Given problem
Reproduce the data below verbatim, line for line, without any omission or alteration.

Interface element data
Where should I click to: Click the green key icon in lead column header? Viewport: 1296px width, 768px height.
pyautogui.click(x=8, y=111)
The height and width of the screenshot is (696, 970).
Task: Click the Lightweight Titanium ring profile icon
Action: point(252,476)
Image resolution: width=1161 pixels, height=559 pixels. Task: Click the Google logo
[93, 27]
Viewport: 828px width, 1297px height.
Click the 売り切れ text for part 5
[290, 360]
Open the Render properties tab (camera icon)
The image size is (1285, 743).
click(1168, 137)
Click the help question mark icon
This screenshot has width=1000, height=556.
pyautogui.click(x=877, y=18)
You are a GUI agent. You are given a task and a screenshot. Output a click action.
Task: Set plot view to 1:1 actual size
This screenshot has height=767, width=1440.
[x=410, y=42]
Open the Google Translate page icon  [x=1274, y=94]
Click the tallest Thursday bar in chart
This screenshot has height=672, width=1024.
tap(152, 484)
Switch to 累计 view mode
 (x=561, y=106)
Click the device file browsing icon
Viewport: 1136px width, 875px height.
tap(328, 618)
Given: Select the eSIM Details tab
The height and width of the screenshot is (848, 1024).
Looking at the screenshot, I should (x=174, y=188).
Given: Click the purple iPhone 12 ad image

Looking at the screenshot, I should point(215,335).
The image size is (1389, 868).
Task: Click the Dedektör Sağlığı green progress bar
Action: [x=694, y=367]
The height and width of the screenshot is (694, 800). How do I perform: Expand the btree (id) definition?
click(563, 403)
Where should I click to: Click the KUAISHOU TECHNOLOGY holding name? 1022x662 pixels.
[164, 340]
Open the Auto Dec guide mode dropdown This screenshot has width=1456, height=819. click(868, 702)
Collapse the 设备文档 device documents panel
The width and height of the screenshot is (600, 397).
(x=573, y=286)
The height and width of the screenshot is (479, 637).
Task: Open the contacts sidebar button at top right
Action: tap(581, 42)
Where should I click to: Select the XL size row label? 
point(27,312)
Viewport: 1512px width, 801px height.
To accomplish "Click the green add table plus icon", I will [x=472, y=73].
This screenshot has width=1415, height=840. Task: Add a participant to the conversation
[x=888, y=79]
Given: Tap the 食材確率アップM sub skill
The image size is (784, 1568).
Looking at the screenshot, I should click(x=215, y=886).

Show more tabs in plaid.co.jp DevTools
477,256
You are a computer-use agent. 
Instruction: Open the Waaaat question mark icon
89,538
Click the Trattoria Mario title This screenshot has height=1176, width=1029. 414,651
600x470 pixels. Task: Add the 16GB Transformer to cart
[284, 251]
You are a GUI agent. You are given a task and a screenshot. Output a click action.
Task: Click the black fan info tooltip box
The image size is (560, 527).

Correct output
Where should I click to: Click the green key icon in lead column header? Viewport: 1296px width, 768px height.
pyautogui.click(x=8, y=111)
The height and width of the screenshot is (696, 970).
Task: Click the Lightweight Titanium ring profile icon
Action: point(252,476)
Image resolution: width=1161 pixels, height=559 pixels. Task: Click the Google logo
[93, 27]
Viewport: 828px width, 1297px height.
Click the 売り切れ text for part 5
[290, 360]
Open the Render properties tab (camera icon)
The image size is (1285, 743).
click(1168, 137)
Click the help question mark icon
This screenshot has width=1000, height=556.
pyautogui.click(x=877, y=18)
You are a GUI agent. You are given a task and a screenshot. Output a click action.
Task: Set plot view to 1:1 actual size
This screenshot has height=767, width=1440.
[x=410, y=42]
Open the Google Translate page icon  [x=1274, y=94]
Click the tallest Thursday bar in chart
This screenshot has height=672, width=1024.
tap(152, 484)
Switch to 累计 view mode
 (x=561, y=106)
Click the device file browsing icon
Viewport: 1136px width, 875px height.
tap(328, 618)
Given: Select the eSIM Details tab
The height and width of the screenshot is (848, 1024).
Looking at the screenshot, I should (x=174, y=188).
Given: Click the purple iPhone 12 ad image

Looking at the screenshot, I should point(215,335).
The image size is (1389, 868).
Task: Click the Dedektör Sağlığı green progress bar
Action: [x=694, y=367]
The height and width of the screenshot is (694, 800). How do I perform: Expand the btree (id) definition?
click(563, 403)
Where should I click to: Click the KUAISHOU TECHNOLOGY holding name? 1022x662 pixels.
[164, 340]
Open the Auto Dec guide mode dropdown This screenshot has width=1456, height=819. click(868, 702)
Collapse the 设备文档 device documents panel
The width and height of the screenshot is (600, 397).
(x=573, y=286)
The height and width of the screenshot is (479, 637).
Task: Open the contacts sidebar button at top right
Action: tap(581, 42)
Where should I click to: Select the XL size row label? 
point(27,312)
Viewport: 1512px width, 801px height.
To accomplish "Click the green add table plus icon", I will [x=472, y=73].
This screenshot has width=1415, height=840. Task: Add a participant to the conversation
[x=888, y=79]
Given: Tap the 食材確率アップM sub skill
The image size is (784, 1568).
Looking at the screenshot, I should click(x=215, y=886).

Show more tabs in plaid.co.jp DevTools
477,256
You are a computer-use agent. 
Instruction: Open the Waaaat question mark icon
89,538
Click the Trattoria Mario title This screenshot has height=1176, width=1029. 414,651
600x470 pixels. Task: Add the 16GB Transformer to cart
[284, 251]
You are a GUI agent. You are given a task and a screenshot. Output a click action.
Task: Click the black fan info tooltip box
The image size is (560, 527).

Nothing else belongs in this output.